Supplied data:
--------------------------------

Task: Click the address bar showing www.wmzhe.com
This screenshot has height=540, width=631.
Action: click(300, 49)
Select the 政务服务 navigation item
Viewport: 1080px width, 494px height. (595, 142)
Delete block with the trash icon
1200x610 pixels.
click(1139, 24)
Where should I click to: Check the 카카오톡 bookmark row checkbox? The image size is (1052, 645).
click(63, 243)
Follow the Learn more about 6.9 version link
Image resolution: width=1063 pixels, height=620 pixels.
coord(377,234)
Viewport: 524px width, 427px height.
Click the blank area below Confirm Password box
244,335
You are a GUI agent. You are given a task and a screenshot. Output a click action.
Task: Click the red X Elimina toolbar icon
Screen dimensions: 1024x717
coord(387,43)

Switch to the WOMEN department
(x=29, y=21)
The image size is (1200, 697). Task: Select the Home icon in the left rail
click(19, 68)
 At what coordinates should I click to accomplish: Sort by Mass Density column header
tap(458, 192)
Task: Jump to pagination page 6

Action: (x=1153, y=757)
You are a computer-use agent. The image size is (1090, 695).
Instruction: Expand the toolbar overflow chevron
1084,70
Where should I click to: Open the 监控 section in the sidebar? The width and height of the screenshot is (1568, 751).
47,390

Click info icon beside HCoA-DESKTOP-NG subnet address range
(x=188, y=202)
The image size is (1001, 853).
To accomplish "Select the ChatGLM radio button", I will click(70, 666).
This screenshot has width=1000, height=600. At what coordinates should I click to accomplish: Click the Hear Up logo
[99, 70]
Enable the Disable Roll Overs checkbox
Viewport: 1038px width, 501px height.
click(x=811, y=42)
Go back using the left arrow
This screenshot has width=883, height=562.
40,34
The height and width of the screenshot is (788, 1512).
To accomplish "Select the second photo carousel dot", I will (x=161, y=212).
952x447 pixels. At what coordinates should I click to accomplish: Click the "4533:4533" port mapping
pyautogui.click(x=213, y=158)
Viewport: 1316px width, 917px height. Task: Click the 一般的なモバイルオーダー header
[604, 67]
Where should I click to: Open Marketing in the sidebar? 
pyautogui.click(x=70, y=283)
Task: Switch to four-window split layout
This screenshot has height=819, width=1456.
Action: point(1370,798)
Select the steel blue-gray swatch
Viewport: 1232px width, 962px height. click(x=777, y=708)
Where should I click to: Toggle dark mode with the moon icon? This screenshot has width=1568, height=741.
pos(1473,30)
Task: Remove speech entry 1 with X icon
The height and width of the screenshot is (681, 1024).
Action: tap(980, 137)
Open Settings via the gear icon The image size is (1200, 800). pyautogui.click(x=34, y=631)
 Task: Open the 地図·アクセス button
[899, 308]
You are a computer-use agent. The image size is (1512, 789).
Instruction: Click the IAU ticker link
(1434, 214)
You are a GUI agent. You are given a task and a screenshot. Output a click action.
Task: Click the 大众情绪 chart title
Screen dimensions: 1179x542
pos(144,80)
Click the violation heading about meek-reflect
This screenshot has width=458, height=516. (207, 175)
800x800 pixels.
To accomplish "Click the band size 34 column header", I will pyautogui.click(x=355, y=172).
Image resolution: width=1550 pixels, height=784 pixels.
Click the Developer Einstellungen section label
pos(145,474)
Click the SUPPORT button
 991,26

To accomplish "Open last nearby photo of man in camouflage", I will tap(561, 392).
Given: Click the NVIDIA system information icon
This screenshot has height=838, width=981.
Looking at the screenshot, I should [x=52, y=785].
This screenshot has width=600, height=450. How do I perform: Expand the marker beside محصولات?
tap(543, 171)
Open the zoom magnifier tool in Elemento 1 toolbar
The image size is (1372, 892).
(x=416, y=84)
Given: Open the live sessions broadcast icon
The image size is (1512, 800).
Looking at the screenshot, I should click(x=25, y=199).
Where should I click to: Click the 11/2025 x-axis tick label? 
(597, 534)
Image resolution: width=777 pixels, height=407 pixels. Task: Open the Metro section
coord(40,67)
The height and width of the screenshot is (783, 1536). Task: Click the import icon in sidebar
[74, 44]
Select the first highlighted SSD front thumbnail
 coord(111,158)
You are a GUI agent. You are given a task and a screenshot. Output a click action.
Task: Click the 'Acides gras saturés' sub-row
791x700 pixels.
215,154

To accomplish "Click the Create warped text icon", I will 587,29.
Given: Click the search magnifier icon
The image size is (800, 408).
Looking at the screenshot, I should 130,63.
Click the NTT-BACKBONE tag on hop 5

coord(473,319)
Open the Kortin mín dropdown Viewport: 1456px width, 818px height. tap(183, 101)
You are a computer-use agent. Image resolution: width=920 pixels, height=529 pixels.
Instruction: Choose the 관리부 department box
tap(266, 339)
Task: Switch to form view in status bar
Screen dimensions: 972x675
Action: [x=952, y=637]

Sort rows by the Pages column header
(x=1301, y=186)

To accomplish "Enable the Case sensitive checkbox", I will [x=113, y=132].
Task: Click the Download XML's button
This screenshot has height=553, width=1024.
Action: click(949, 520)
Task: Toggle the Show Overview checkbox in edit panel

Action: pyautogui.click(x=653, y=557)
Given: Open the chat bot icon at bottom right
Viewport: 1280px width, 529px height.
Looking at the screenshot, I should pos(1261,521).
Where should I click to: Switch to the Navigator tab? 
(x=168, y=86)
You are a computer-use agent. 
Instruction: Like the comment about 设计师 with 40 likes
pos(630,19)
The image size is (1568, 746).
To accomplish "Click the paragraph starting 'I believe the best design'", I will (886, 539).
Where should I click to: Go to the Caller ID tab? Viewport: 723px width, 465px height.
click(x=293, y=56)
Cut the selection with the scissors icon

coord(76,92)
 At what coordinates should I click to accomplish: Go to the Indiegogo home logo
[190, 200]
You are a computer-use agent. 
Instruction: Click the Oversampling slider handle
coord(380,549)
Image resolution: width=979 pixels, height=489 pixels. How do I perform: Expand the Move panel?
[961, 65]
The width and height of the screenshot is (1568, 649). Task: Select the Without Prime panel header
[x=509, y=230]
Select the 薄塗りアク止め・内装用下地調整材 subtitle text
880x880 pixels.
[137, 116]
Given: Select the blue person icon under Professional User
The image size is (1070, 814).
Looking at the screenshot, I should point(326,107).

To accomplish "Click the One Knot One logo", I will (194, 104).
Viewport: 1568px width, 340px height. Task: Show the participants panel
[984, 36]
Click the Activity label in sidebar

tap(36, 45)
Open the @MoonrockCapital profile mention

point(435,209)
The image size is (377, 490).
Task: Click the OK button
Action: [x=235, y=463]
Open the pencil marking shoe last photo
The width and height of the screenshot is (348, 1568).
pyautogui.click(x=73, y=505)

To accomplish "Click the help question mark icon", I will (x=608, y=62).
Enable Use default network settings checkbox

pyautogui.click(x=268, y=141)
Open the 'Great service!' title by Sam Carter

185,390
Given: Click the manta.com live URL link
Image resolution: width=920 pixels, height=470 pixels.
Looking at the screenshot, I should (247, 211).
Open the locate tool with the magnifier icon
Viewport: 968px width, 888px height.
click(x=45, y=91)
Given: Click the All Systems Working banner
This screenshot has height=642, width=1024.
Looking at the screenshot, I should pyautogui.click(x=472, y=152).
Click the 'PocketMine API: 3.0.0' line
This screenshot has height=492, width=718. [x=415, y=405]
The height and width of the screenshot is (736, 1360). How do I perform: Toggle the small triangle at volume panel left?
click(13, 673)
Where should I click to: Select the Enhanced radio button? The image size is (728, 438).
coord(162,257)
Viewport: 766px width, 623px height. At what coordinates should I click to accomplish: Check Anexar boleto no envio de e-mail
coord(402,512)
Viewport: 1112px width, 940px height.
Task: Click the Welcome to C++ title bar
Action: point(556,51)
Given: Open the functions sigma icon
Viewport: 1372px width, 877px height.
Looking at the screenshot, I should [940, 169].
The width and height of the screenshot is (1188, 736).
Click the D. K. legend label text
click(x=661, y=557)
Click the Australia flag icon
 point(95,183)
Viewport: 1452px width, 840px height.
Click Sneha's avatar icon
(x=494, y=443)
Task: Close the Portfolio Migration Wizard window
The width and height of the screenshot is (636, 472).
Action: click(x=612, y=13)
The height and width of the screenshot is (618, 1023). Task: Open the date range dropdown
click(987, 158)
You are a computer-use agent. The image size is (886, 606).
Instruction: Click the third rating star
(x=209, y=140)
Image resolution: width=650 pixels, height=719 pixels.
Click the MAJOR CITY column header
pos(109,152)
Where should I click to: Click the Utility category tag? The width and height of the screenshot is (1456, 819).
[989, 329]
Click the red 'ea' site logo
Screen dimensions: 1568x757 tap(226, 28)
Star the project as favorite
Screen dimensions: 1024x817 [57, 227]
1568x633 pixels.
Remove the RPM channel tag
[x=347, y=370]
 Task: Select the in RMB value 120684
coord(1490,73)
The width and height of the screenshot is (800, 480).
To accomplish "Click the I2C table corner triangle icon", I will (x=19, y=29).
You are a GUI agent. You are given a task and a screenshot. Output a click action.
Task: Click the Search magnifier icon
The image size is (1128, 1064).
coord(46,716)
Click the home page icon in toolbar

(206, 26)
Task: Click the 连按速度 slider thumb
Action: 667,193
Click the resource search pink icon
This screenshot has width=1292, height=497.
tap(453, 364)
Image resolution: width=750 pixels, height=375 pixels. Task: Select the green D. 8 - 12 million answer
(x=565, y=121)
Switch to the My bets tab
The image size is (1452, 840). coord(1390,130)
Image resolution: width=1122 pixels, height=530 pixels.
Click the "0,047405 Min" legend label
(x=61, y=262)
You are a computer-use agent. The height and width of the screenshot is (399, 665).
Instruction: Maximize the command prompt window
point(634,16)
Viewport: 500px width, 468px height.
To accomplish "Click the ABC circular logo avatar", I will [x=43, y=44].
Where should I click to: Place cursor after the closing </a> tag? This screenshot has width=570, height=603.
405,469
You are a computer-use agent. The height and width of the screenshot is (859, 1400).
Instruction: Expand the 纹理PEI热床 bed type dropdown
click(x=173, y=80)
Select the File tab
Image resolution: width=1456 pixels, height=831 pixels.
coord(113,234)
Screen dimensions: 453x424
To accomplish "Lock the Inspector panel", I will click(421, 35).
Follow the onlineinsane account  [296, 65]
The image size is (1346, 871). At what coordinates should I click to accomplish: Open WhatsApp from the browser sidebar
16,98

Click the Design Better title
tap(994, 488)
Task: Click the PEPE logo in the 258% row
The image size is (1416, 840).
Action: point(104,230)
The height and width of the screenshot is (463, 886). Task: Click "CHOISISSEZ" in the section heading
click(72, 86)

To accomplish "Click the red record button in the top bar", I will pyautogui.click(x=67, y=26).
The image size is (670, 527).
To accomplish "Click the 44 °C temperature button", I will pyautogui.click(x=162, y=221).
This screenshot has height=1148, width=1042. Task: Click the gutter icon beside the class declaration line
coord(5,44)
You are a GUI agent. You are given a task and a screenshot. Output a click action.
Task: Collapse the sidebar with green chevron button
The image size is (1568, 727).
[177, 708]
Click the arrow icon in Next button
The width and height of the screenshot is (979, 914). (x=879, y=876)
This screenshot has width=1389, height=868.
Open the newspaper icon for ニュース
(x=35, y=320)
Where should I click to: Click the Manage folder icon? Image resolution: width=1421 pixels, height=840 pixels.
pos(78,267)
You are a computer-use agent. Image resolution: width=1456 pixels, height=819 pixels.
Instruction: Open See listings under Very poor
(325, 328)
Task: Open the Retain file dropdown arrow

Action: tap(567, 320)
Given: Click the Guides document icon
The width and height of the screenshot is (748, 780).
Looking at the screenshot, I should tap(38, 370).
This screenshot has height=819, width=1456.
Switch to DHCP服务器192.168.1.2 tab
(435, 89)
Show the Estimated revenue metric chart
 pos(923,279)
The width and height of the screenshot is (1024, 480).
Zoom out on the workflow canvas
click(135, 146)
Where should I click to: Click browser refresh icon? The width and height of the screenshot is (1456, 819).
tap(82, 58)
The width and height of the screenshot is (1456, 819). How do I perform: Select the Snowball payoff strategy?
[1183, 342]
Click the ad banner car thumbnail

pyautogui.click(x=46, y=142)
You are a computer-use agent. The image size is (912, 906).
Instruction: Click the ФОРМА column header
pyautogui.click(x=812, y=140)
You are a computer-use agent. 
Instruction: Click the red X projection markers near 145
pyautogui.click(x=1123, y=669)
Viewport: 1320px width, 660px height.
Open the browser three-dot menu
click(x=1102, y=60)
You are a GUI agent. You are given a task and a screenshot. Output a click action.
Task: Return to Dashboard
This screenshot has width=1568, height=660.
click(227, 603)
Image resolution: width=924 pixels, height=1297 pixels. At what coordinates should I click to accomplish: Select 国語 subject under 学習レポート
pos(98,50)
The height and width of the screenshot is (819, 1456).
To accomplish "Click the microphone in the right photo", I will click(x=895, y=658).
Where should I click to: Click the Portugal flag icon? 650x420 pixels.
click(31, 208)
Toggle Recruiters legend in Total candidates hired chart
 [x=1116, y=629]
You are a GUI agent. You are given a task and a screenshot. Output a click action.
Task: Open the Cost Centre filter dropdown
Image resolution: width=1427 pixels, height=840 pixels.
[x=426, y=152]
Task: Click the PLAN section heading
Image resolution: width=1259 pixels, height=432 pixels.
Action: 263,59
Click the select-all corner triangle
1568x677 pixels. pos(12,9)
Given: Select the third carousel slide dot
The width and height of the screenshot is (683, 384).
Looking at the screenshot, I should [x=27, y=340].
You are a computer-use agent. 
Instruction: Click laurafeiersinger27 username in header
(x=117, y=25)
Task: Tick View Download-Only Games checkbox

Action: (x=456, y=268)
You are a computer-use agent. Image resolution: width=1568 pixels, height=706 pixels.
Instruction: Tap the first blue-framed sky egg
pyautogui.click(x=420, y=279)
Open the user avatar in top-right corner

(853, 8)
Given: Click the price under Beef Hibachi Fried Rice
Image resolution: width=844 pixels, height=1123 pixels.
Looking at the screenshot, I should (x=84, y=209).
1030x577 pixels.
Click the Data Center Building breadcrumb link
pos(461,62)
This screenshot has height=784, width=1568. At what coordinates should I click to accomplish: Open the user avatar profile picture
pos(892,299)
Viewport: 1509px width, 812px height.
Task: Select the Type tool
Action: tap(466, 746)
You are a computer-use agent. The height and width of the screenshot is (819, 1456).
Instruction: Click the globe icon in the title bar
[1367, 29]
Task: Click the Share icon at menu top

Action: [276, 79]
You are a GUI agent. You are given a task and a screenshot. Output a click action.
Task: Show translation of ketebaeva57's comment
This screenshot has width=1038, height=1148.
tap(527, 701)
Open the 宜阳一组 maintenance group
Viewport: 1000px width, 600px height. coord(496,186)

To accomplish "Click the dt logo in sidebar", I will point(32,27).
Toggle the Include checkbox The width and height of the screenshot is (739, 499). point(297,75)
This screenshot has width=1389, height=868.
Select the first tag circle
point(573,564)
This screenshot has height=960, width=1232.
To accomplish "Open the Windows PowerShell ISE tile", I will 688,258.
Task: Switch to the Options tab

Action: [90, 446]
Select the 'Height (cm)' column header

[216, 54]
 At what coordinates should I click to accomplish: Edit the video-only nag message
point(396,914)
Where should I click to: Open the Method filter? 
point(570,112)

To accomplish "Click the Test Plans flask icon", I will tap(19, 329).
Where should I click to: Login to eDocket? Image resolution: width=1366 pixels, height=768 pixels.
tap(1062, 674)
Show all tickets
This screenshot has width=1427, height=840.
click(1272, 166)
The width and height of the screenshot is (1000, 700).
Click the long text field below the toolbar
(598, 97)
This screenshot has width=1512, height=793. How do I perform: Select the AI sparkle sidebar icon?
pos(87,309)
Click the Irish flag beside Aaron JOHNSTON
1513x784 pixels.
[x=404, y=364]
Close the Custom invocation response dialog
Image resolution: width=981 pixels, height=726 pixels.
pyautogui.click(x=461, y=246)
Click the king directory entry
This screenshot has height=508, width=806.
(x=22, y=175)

--------------------------------

Copy the entries from the line with "Given: Select the third carousel slide dot" to the line with "Viewport: 1000px width, 600px", replacing "Instruction" with "Prompt" and leaving everything else unchanged.

Task result:
Given: Select the third carousel slide dot
The width and height of the screenshot is (683, 384).
Looking at the screenshot, I should [x=27, y=340].
You are a computer-use agent. 
Prompt: Click laurafeiersinger27 username in header
(x=117, y=25)
Task: Tick View Download-Only Games checkbox

Action: (x=456, y=268)
You are a computer-use agent. Image resolution: width=1568 pixels, height=706 pixels.
Prompt: Tap the first blue-framed sky egg
pyautogui.click(x=420, y=279)
Open the user avatar in top-right corner

(853, 8)
Given: Click the price under Beef Hibachi Fried Rice
Image resolution: width=844 pixels, height=1123 pixels.
Looking at the screenshot, I should (x=84, y=209).
1030x577 pixels.
Click the Data Center Building breadcrumb link
pos(461,62)
This screenshot has height=784, width=1568. At what coordinates should I click to accomplish: Open the user avatar profile picture
pos(892,299)
Viewport: 1509px width, 812px height.
Task: Select the Type tool
Action: tap(466, 746)
You are a computer-use agent. The height and width of the screenshot is (819, 1456).
Prompt: Click the globe icon in the title bar
[1367, 29]
Task: Click the Share icon at menu top

Action: [276, 79]
You are a GUI agent. You are given a task and a screenshot. Output a click action.
Task: Show translation of ketebaeva57's comment
This screenshot has width=1038, height=1148.
tap(527, 701)
Open the 宜阳一组 maintenance group
Viewport: 1000px width, 600px height. coord(496,186)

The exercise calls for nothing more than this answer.